Feel like saying "How should I know? The sample's too small." What interests me is narratology. In 1974 Democrats had a story that got people really riled up. In 1998 Republicans didn't. House Judiciary in 1974 got 6 out of 17 Republican votes to send articles to full House...— Yasterisk (@Yastreblyansky) December 9, 2018
To me the difference between the two cases isn't in the House, it's in the public: Not enough voters could see Clinton as guilty of "high crimes". What married man wouldn't lie about getting head from a girl in the office? (Never happens to me so I'm not 100% sure, but...)— Yasterisk (@Yastreblyansky) December 9, 2018
The two felonies in the Cohen finding certainly deserve impeachment, but I don't think they make the case narratologically, and I'm not surprised the newspapers aren't going nuts. The Russia case, in which we've seen Junior committing a serious felony already...— Yasterisk (@Yastreblyansky) December 9, 2018
Is quite another matter. Even the newspapers are starting to catch onto it, and the emerging Saudi case, which is similar. The basic story is that US foreign policy is for sale, as a subdivision of Trump Org enterprises, and I think wider public may get this.— Yasterisk (@Yastreblyansky) December 9, 2018
To Emptywheel, it's getting almost simple: It's about Trump's desire to build a Moscow hotel, which he'd been fretting over for years, ever since Ivanka and Junior and Felix Sater made that exploratory trip to Russia in 2006. In October 2015, four months after he declared his candidacy, the project started reviving, in communications reported in BuzzFeed last June that are now getting confirmed in the Cohen sentencing documents, between Ivanka and Dmitry Klokov, an Olympic weightlifting champion, offering to arrange a meeting between the candidate and Vladimir Putin, and went on into the next spring with various intermediaries including Papadopoulos and Page, culminating with the Agalarov-arranged June meeting in Trump Tower (remember, the Agalarovs were developing the land where Trump's tower was to be built) where, if I'm right, the terms were agreed; Trump would act as an advocate for Putin in the campaign, Russian intelligence would assist the Republicans "as part of Russia and its government's support for Mr.

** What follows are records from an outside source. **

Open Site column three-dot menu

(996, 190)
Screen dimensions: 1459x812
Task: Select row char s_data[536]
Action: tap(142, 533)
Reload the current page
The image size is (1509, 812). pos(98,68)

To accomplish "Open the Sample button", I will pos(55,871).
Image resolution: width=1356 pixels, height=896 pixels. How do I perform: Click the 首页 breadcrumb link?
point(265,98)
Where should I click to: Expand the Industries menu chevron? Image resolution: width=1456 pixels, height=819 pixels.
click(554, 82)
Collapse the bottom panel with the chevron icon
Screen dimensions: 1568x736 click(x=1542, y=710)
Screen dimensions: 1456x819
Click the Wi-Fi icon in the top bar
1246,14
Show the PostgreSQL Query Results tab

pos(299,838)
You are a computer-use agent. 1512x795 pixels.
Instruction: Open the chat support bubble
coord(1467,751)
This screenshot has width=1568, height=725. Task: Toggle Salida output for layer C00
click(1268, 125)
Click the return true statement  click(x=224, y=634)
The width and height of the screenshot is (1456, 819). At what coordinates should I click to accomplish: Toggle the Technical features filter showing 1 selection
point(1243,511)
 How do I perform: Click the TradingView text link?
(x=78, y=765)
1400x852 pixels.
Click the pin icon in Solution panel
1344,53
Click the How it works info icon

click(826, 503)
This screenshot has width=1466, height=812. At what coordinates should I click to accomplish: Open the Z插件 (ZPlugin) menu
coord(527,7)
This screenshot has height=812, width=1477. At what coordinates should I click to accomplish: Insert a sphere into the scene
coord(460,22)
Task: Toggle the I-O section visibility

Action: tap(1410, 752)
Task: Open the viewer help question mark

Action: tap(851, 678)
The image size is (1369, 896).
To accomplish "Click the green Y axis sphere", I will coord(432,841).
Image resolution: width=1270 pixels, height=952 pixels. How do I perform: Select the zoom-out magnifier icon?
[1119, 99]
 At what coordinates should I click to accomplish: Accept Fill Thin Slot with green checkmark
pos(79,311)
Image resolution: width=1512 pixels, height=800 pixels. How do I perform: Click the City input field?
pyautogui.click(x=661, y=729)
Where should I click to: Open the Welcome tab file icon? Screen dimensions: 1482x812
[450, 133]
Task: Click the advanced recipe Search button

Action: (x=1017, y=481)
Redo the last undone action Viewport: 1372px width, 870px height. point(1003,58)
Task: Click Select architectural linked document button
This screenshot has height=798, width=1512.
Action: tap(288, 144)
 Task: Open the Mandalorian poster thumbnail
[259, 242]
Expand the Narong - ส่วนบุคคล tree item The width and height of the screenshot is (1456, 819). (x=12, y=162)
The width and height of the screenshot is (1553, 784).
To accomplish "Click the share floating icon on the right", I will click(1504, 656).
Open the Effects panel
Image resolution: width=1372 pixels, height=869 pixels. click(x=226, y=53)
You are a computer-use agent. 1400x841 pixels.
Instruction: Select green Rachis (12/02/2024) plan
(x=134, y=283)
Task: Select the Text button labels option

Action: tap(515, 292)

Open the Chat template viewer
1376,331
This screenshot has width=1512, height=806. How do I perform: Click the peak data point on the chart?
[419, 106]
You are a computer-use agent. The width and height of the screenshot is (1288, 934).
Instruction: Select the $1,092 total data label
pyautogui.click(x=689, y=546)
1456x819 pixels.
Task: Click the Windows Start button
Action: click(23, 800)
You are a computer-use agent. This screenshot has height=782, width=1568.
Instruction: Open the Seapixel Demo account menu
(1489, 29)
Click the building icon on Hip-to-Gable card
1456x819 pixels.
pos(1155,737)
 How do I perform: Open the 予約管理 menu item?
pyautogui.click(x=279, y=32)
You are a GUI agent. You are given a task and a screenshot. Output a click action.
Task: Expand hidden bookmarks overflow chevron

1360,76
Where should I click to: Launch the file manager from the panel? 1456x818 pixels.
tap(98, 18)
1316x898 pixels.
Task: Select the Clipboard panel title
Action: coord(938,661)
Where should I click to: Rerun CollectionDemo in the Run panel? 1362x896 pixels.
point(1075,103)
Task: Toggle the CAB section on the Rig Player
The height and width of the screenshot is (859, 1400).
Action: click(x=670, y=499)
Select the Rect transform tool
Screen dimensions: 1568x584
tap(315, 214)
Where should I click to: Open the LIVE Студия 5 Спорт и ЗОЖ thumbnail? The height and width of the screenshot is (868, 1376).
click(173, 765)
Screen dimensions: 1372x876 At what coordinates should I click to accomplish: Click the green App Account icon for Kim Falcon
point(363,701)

Trump"—note that the email didn't say for the Trump campaign but for the person:
The Russians exploited Trump’s most venal instincts and those of all the people around him. And all the election help and policy payoffs were just side shows to Trump. So long as he showed a willingness to damage Hillary Clinton in any way available, the Russians were happy to have him believe this was just about a silly tower in Moscow.But it's bribery on an international scale.
So I don't know, but it's looking pretty good to me. The reason for the focus on the Judiciary Committee, if it's not clear, is that if they do their work right, as in 1974 the rest of Congress doesn't have to do much of anything, and in particular the Senate doesn't have to take a vote at all, which is very much their preference. They simply send a delegation of Republican Senators over to the White House and tell Trump he has to resign or he will be convicted.